First, the attenuation of the change was varied from 0.004 mm−1 to 0.060 mm−1 (i.e., −800 HU to 2000 HU assuming 0.02 mm−1 water attenuation) with an increment of 0.002 mm−1, covering a broad range of possible changes – e.g. low-attenuating pulmonary ground-glass nodules (about −700 HU) (Funama et al 2009) to high-attenuating bones. The shape and size of the change were fixed to a 10 mm radius disc. Figure 7(a) shows the estimated optimal βP as a function of the attenuation of the change. Note that the optimal βP increased consistently as the attenuation increased, and the rate of the increase was higher for low attenuation changes (e.g., a change in soft tissue) and lower for high attenuation changes (e.g., a change in bone). This indicates a strong dependence of the optimal βP on the attenuation of the change especially for low attenuation changes. The difference in the dependence of the optimal βP between low attenuation changes and high attenuation changes may be explained by recognizing the effect of the use of too large βP – that is, the use of too large βP will enforce the reconstructed image to simply replicate the prior image, which prevents the change from being reconstructed in the image. Compared to high attenuation changes, low attenuation changes tend to be more vulnerable to such effect because they are more similar to the prior image. Therefore, their optimal βP values have a stronger dependence on the attenuation of the change than high attenuation changes.

Figure 7.

Figure 7

Illustration of the dependence of the optimal βP on the attenuation (a), shape (b), and size (c) of the anatomical change. One anatomical change was introduced to Location II of the ellipse phantom in Fig. 2(a), and only one of the three properties of the change mentioned above was varied at a time. The optimal βP was estimated by evaluating the proposed metric at different βP with a uniform log spacing of 100.01. A negative exponential function was fit to the data points in (a) to help illustrate the relationship in (a). (Grayscale window: [0 0.052] mm−1.)

Shape of the change was varied to simulate different levels of morphologic irregularity (e.g. tumor speculation). Specifically, shape was varied by modeling anatomical changes with a shape whose radius varied as a function of angle using a sinusoid plus a constant. The amplitude of the sinusoid was varied from 0 mm (a circular disc) to 9 mm (highly spiculated) with an increment of 1 mm. Change attenuation was fixed at 0.02 mm−1 (e.g., soft tissue), and the size was fixed such that the area of the change was 770 ± 1 mm2 for every selected amplitude (This was achieved by tuning the mean radius constant in the shape model). Figure 7(b) shows that optimal βP values exhibited only small variations as the amplitude of the sinusoidal contour increased, indicating a low dependence of optimal βP on the shape of the change.

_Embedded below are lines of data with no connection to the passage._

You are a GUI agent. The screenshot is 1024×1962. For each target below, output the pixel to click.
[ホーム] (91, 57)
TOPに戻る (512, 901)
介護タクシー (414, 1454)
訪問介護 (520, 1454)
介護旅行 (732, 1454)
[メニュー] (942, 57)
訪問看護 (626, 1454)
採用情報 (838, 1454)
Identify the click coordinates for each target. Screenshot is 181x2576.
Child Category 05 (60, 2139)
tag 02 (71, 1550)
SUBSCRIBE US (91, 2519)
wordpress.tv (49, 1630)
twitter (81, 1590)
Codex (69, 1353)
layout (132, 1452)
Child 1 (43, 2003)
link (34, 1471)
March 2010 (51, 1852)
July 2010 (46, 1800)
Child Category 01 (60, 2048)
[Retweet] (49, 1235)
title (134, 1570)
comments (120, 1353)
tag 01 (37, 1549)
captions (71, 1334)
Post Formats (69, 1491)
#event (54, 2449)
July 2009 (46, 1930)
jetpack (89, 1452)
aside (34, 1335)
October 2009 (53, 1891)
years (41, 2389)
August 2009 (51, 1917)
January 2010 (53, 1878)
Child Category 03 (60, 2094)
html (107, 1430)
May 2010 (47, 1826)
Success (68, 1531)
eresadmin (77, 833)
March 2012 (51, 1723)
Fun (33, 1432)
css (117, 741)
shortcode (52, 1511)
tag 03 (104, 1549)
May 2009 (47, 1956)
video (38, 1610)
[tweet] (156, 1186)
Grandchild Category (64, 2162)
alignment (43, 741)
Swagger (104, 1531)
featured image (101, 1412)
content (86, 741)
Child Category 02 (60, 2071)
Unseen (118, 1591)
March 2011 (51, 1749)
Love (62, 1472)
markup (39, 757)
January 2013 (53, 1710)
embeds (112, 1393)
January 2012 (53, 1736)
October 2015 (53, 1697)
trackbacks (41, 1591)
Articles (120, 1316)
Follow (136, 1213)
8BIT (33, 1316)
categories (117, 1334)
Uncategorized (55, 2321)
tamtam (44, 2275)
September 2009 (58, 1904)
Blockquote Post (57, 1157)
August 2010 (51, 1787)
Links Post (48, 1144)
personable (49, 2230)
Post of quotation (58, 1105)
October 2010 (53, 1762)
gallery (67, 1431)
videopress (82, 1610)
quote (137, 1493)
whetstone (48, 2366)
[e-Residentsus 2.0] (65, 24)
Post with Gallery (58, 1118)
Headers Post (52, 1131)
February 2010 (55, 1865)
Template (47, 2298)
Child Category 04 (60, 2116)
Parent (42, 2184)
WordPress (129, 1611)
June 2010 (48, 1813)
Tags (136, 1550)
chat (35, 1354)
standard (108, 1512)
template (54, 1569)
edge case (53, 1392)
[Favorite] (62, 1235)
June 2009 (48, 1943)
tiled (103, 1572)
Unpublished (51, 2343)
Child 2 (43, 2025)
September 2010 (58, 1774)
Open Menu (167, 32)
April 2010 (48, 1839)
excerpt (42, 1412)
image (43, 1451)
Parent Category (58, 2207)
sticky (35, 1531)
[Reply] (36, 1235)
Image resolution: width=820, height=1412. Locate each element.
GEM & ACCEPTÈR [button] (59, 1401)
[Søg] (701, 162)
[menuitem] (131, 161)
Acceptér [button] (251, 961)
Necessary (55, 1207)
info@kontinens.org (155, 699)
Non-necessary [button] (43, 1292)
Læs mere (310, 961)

Lastly, the dependence on the size of the change was studied by varying the radius of a circular change from 3 mm to 20 mm with an increment of 1 mm. The attenuation was fixed to be 0.02 mm−1 (e.g., soft tissue). Figure 7(c) shows that the optimal βP exhibited only small variations as the radius of the change increased, indicating a weak dependence of the optimal βP on the size of the change.

The experiments on the shape and size of the change were also performed with respect to a high attenuation change (0.05 mm−1 attenuation), in which similarly weak dependence was observed. The results in this section together suggest that, when performing prospective regularization design, one may need to make sure that the attenuation of the presumed change is consistent with that of the actual change while such consistency may not need to be strictly enforced for the shape or size of the presumed change.

3.5 Evaluation of regularization design in lung nodule surveillance

Prospective regularization design was applied in a lung nodule surveillance scenario with a solitary pulmonary nodule. The nodule was not present in a previous baseline exam but is present 520 in a subsequent exam. The thorax phantom in Fig. 2(b) was used in this study and with a 6 mm radius nodule and an attenuation of 0.021 mm−1 (i.e., 50 HU). Presuming an unknown location, a spatially varying βP map was generated using the method described in Sec. 2.3. Fig. 8(a) shows a ground truth βP map (generated using traditional exhaustive search) which exhibited a shift-variant optimal βP within each side of the thoracic cavity as well as between sides. In this specific case, the optimal βP was higher in the right cavity than in the left cavity, which is due to the asymmetry in the anatomy between the two sides. For example, the heart and trachea were not exactly centered and the lung in the right cavity had collapsed. The optimal βP spanned almost an order of magnitude across the image (102.8 ~ 103.6). Figure 8(b) shows a βP map generated using the proposed method (including P+C estimate after one iteration), exhibiting good agreement with the ground truth βP map and at the same time achieving about ×20 reduction in computation time.

Figure 8.

Figure 8

Spatially varying βP map generated using traditional exhaustive search (a) or the proposed method (b) for optimally admitting a solitary pulmonary nodule everywhere in both sides of the thorax cavity. The optimal βP was estimated on an image grid with a spacing of 20 voxels in each dimension and then interpolated into a βP map using radial basis functions. The βP map in (b) exhibited good agreement with the βP map in (a) while reducing the computation time by a factor of ~20.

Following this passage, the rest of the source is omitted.